**Task statement**
When writing out the entries below, keep only the lines from the line with "Given: Tick the Use custom PDB checkbox" to the line with "Where should I click to: Switch", both included, exactly as they are, and leave the pictures aside.

**Data section**
>>>
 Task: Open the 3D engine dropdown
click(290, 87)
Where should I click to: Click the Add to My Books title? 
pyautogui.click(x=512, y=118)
<<<
>>>
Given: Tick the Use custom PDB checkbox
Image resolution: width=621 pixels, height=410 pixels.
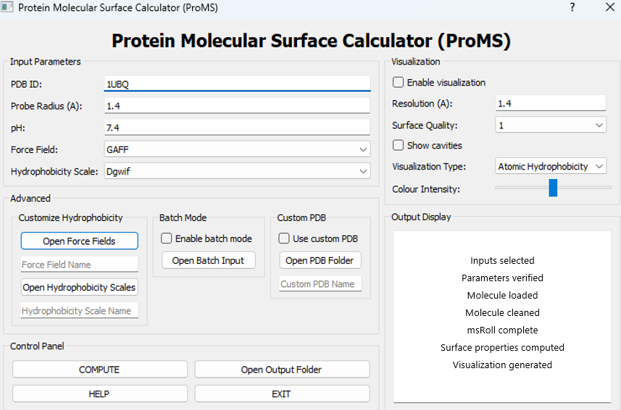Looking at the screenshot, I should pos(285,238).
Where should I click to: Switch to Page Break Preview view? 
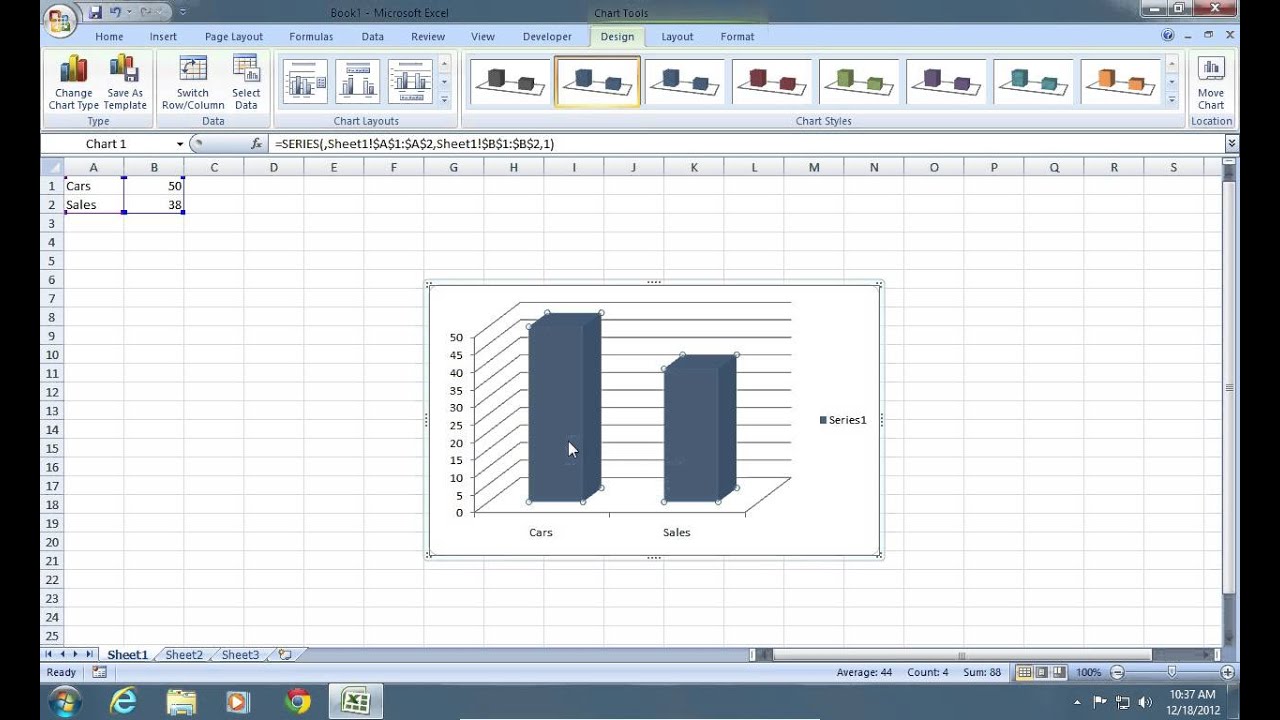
<<<
**Solution**
Given: Tick the Use custom PDB checkbox
Image resolution: width=621 pixels, height=410 pixels.
Looking at the screenshot, I should pos(285,238).
Where should I click to: Switch to Page Break Preview view? 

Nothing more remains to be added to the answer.